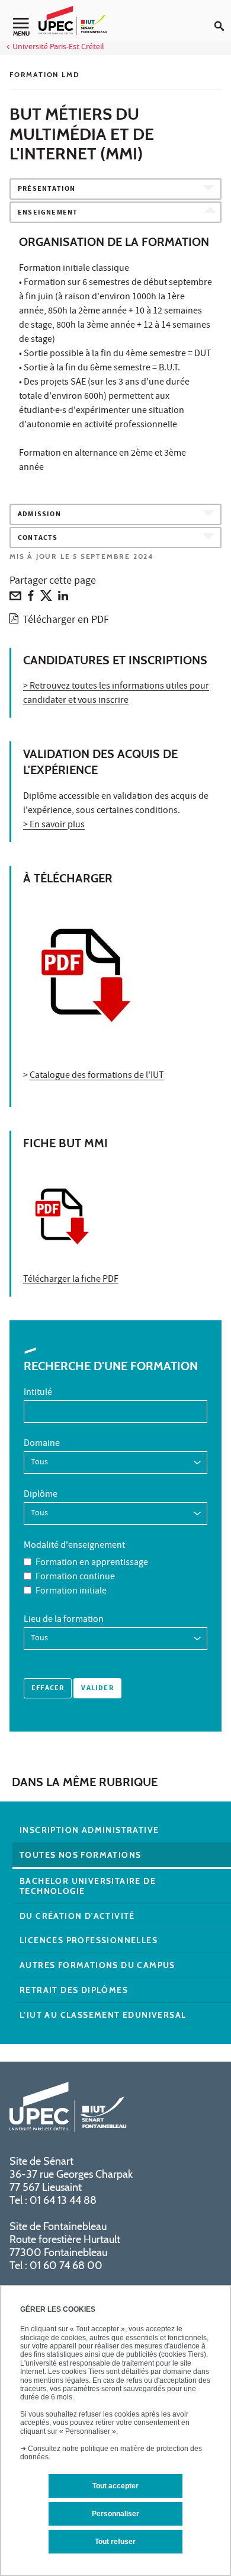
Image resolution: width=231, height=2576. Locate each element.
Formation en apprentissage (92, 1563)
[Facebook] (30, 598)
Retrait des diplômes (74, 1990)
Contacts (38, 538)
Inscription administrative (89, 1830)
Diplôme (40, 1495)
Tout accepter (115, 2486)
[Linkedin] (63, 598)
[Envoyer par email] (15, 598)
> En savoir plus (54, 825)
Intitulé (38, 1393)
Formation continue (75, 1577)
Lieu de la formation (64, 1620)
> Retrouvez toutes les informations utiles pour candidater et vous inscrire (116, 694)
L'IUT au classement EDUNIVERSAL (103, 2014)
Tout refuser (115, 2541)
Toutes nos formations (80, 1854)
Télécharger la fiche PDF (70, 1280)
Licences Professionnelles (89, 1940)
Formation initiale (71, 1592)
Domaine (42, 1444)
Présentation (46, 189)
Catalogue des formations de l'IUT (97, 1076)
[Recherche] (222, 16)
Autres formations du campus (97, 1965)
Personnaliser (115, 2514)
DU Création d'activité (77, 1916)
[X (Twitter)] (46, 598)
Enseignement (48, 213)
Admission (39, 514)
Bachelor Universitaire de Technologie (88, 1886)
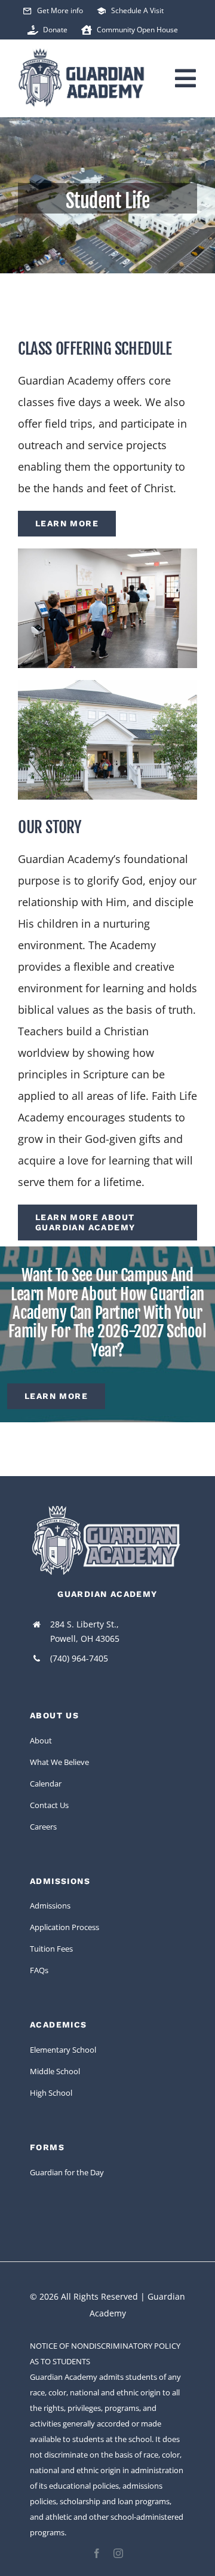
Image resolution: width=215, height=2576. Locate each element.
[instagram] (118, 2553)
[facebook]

###

Begin at the line above that has "Lieu de la formation (64, 1620)" and stop after the line that has "Admission (39, 514)", copying each line exactly and adding nothing else.

**Written response:**
Lieu de la formation (64, 1620)
> Retrouvez toutes les informations utiles pour candidater et vous inscrire (116, 694)
L'IUT au classement EDUNIVERSAL (103, 2014)
Tout refuser (115, 2541)
Toutes nos formations (80, 1854)
Télécharger la fiche PDF (70, 1280)
Licences Professionnelles (89, 1940)
Formation initiale (71, 1592)
Domaine (42, 1444)
Présentation (46, 189)
Catalogue des formations de l'IUT (97, 1076)
[Recherche] (222, 16)
Autres formations du campus (97, 1965)
Personnaliser (115, 2514)
DU Création d'activité (77, 1916)
[X (Twitter)] (46, 598)
Enseignement (48, 213)
Admission (39, 514)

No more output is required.